Instructions:
A: Sum up the Don Owen article in two sentences.
B: List every wrestling company or organization named in the Don Owen article.
C: Continue the Don Owen article from its last sentence.

Given text:
Don Owen
- Owen making ring introductions at the Portland Sports Arena in 1983

Personal information
- Born: March 16, 1912 Pendleton, Oregon, U.S.
- Died: August 1, 2002 (aged 90) Eugene, Oregon, U.S.

Professional wrestling career
- Ring name: Don Owen
- Debut: 1930s
- Retired: 1992

= Don Owen (wrestling) =

American professional wrestling promoter (1912–2002)

Don Owen (March 16, 1912 – August 1, 2002) was an American professional wrestling promoter. For several decades, he owned and operated the highly successful Pacific Northwest Wrestling (PNW) under his parent company, Don Owen Sports, which was based out of Portland, Oregon.

==Career==
Born in Eugene, Oregon to boxing/wrestling promoter Herb Owen, Don and his brother Elton began working in the family business in the mid-1920s, selling popcorn and drinks to the audience. Early on, Don and Elton even stepped into the ring on occasion to box or wrestle. In time, Don moved more and more into the promoting side, eventually taking over completely after his father died in 1951. His career as a promoter spanned over 60 years throughout the heyday of territorial pro wrestling. Owen was a founding member of the National Wrestling Alliance.

Material provided:
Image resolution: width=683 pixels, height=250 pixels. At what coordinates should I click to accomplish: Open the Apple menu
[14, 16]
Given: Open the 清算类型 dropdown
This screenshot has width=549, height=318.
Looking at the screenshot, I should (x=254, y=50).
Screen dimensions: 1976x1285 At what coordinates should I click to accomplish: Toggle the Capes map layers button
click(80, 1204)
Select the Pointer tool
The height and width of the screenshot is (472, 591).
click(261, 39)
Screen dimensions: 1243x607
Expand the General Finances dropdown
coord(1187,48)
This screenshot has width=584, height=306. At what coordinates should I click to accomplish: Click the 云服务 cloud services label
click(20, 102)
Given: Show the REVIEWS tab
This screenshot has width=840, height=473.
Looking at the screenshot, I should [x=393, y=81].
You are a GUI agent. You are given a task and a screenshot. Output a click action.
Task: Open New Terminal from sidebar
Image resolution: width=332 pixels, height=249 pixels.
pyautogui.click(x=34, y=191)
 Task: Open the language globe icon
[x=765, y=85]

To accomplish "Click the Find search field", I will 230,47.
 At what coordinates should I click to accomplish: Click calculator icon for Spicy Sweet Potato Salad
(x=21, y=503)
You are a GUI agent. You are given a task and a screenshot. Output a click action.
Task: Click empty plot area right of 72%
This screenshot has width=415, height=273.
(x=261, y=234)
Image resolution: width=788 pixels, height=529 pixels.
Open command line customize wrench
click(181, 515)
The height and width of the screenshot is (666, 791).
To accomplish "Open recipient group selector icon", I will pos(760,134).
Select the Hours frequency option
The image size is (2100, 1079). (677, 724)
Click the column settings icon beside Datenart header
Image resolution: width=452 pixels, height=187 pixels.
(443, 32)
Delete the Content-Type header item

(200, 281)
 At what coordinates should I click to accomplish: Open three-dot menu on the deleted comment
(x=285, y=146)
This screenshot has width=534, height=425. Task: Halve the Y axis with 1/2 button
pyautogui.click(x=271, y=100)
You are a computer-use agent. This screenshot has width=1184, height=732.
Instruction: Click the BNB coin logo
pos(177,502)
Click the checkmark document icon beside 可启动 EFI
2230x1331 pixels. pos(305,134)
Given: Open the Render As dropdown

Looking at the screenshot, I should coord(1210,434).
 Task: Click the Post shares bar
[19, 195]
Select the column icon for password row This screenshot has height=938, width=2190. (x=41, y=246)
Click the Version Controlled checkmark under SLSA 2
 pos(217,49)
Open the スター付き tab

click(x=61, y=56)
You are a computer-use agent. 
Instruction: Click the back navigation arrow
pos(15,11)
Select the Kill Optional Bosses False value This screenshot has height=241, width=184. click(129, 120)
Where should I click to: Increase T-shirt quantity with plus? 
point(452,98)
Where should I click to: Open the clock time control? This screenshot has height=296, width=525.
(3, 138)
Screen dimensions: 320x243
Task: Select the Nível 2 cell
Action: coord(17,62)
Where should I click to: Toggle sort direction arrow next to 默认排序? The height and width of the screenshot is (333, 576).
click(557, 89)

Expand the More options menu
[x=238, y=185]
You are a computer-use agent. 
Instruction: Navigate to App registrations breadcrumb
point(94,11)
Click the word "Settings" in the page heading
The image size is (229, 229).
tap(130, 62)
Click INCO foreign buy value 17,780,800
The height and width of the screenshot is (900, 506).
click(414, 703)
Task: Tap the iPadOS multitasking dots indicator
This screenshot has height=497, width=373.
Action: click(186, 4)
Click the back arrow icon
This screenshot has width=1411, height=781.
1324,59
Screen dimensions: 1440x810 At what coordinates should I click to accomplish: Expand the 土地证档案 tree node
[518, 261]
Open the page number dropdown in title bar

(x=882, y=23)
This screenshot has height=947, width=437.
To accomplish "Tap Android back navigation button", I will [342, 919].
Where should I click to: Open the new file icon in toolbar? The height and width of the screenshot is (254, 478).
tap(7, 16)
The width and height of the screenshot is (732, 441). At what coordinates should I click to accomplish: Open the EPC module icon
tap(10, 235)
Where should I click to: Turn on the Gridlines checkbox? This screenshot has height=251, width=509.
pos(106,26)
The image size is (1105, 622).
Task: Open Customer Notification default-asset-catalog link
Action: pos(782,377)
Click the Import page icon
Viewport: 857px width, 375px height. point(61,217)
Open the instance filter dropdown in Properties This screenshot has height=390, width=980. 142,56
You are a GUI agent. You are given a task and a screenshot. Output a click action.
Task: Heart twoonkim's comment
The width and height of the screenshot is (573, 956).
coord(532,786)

Set of answers:
A: Don Owen (1912–2002) was an American professional wrestling promoter who for several decades owned and ran Pacific Northwest Wrestling under his Portland-based company, Don Owen Sports. He started out in his father Herb Owen's promotion business in the mid-1920s, took it over completely after his father died in 1951, promoted for over 60 years, and was a founding member of the National Wrestling Alliance.

B:
- Pacific Northwest Wrestling (PNW)
- Don Owen Sports
- National Wrestling Alliance

C:
Under management of Don Owen Sports, Pacific Northwest Wrestling became one of the leaders of the National Wrestling Alliance, the chief reason being Don Owen's reputation as the best payoff promoter in the wrestling business. Owen was known for dealing fairly with all his wrestlers, paying them exactly what he promised and never trying to stiff them, a mentality not shared with the vast majority of his fellow promoters. Because of this, every major star in the 1960s and 1970s wished to wrestle in the Northwest. Among those who wrestled and/or got their start under Don Owen's management are Stan Stasiak, Dizzy Hogan, Curt Hennig, Mad Dog Vachon, Nick Bockwinkel, Jesse Ventura, Roddy Piper, Billy Jack Haynes, Omar Atlas, Shag Thomas, Dutch Savage, Lonnie "Moondog" Mayne, Jimmy Snuka, and George Wagner (in the years before he attained international fame as Gorgeous George).

===Portland Wrestling===
In 1952, Don Owen negotiated a deal with pioneering Portland TV station KPTV to become the very first wrestling show seen on TV in the city. Portland Wrestling (later known as Big Time Wrestling) continued as a weekly program until the show ended production in December 1991, possibly setting a record as the longest-lasting wrestling show in the history of American television.

In 1968 Owen left the Portland Armory venue and bought and renovated a bowling alley which eventually became the Portland Sports Arena and the new home of PNW. The company held strong throughout the 1970s despite competition from 'outlaw promotions', and in 1976, Dutch Savage bought into Don Owen Sports and began promoting PNW cards in the state of Washington.

By the 1980s, professional wrestling had seen a revival on behalf of Vince McMahon's World Wrestling Federation (WWF). However, McMahon had accomplished this by successfully driving the old wrestling "territories" like PNW out of existence. That same decade, the formation of World Championship Wrestling (WCW), WWF's future chief competitor, would also contribute to the disintegration of territorial wrestling.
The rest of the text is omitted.